Sa passion pour l'athlétisme lui fait atteindre les plus hautes sphères du sport amateur. Diplômé de l'Académie internationale olympique de Grèce, cet ancien du Collège Saint-Alexandre est membre fondateur de l'Union internationale de triathlon, qui a vu le jour en 1989. 

Onze ans plus tard, c'est la consécration. En 2000, ce sport devient finalement une discipline olympique aux Jeux de Sydney, en Australie.

M. Labelle habite maintenant entre Montréal et Tokyo, où il a monté une agence de marketing. Mais le parc de la Gatineau demeure son terrain de jeu favori. «J'en connais tous les recoins. C'est quelque chose qui me manque énormément», confie-t-il.

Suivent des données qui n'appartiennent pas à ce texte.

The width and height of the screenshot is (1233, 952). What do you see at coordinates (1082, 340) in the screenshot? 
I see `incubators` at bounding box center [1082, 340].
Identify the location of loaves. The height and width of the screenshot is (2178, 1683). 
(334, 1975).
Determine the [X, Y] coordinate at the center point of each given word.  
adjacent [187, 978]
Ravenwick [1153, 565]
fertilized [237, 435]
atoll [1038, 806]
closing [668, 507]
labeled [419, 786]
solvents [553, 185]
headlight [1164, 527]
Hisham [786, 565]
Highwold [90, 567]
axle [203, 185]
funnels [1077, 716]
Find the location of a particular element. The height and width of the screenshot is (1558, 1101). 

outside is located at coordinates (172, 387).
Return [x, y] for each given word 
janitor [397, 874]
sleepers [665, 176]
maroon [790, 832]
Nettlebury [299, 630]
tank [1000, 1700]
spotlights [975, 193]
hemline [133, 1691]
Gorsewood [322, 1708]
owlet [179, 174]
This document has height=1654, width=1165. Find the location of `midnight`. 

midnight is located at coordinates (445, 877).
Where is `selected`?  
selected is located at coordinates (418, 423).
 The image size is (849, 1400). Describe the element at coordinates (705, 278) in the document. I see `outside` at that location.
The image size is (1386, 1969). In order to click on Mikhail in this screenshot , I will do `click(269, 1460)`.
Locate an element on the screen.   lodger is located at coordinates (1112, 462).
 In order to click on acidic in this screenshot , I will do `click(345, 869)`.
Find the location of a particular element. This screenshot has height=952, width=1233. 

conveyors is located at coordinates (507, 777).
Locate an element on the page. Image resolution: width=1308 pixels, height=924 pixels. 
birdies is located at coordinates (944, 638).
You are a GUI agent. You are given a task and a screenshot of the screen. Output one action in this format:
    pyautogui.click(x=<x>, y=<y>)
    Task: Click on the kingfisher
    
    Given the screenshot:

Même s'il est originaire de Québec, l'ex-recteur de l'Université du Québec en Outaouais (UQO), Jean Vaillancourt, n'a aucune intention de quitter la région.

C'est en Outaouais qu'il a fondé sa famille et chaque fois que le travail l'a amené ailleurs durant sa carrière de chercheur en mathématique, il y est revenu.

À titre de simple citoyen, M. Vaillancourt a connu les balbutiements de l'UQO au début des années 1980. Aujourd'hui, il est à même d'apprécier le chemin parcouru, mais son regard est résolument tourné vers l'avenir.

«J'avais trouvé extraordinaire que des gens sur le territoire d'une grande université ontarienne (l'Université d'Ottawa) aient le courage de créer une université de toutes pièces et de la planter là sur le bord de la rivière sur un magnifique campus, commente-t-il. D'avoir pu comme quatrième recteur de l'UQO jouer ce rôle de traducteur de la volonté collective a été un privilège inouï.»

M. Vaillancourt, qui a dirigé l'UQO durant une décennie de 2005 à 2015, rêve d'un financement «équitable» pour l'institution, qui reçoit environ 2 % des investissements en éducation postsecondaire même si elle dessert 10 % de la population du Québec.